#### [WHAT IS BEING ASKED]
The lines needed are those below that contain the word "intro"; copy each one.

#### [PROVIDED DATA]
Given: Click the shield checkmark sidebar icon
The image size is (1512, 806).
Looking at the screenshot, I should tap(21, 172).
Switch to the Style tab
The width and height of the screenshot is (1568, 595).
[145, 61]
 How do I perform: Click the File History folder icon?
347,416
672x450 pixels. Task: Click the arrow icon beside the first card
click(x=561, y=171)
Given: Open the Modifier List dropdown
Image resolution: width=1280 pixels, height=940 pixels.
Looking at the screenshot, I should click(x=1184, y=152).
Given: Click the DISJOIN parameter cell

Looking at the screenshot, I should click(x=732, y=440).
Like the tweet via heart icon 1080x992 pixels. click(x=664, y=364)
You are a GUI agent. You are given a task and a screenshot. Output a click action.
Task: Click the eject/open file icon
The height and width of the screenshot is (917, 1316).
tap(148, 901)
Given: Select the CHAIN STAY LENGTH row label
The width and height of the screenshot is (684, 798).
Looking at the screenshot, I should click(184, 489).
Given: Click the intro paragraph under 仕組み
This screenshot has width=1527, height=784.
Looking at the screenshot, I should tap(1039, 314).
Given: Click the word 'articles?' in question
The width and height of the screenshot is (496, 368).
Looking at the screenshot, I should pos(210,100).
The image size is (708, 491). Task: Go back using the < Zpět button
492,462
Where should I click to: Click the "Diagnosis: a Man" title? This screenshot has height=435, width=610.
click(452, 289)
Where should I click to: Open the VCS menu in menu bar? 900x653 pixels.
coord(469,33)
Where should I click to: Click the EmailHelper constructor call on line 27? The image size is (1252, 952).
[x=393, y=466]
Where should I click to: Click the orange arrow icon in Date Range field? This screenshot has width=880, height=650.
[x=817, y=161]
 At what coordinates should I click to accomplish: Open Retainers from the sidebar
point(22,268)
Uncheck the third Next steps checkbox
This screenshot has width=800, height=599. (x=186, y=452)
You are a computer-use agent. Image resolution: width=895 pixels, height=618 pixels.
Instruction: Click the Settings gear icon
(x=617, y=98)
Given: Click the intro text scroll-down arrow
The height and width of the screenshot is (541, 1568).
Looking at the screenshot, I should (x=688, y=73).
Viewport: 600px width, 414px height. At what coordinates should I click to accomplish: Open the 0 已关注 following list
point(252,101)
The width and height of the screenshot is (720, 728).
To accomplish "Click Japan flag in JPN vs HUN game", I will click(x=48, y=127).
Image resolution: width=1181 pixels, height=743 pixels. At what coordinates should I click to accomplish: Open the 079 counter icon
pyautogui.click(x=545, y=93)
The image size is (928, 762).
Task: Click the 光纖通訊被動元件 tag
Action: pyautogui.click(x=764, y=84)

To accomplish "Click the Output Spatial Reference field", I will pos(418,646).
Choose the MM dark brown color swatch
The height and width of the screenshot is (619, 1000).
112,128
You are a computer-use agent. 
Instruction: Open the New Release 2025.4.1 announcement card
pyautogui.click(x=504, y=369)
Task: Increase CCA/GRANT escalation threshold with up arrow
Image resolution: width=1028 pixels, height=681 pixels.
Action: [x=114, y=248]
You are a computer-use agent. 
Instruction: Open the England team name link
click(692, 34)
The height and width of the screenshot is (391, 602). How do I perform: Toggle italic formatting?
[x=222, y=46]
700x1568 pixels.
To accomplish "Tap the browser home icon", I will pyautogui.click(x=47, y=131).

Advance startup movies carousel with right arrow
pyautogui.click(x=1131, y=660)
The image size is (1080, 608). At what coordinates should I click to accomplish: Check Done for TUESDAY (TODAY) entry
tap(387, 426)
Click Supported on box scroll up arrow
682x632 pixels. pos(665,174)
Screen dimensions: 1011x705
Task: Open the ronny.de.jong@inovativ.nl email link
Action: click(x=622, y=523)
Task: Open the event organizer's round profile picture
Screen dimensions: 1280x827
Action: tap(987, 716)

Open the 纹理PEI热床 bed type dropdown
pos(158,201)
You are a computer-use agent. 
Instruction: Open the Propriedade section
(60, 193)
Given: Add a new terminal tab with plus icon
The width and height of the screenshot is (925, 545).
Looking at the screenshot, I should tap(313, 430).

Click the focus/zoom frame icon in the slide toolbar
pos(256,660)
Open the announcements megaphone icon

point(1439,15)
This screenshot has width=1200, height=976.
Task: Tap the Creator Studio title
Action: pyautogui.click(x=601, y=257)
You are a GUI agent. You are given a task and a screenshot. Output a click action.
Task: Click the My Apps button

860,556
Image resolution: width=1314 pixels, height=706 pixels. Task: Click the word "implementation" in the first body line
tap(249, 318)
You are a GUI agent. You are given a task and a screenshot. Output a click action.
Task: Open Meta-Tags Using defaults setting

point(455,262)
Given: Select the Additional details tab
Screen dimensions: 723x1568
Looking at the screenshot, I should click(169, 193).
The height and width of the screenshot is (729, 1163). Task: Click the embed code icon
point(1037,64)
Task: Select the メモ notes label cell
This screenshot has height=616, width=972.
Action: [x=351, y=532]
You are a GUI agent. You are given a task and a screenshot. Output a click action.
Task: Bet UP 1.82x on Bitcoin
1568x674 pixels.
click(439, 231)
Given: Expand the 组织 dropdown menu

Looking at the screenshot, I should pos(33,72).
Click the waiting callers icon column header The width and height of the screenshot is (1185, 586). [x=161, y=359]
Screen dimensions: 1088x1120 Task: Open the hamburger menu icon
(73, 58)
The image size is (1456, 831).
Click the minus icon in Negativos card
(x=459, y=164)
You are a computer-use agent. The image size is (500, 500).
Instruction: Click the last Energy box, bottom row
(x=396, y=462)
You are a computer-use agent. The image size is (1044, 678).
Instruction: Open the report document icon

#### [REPLY]
Given: Click the intro paragraph under 仕組み
Given: Click the intro text scroll-down arrow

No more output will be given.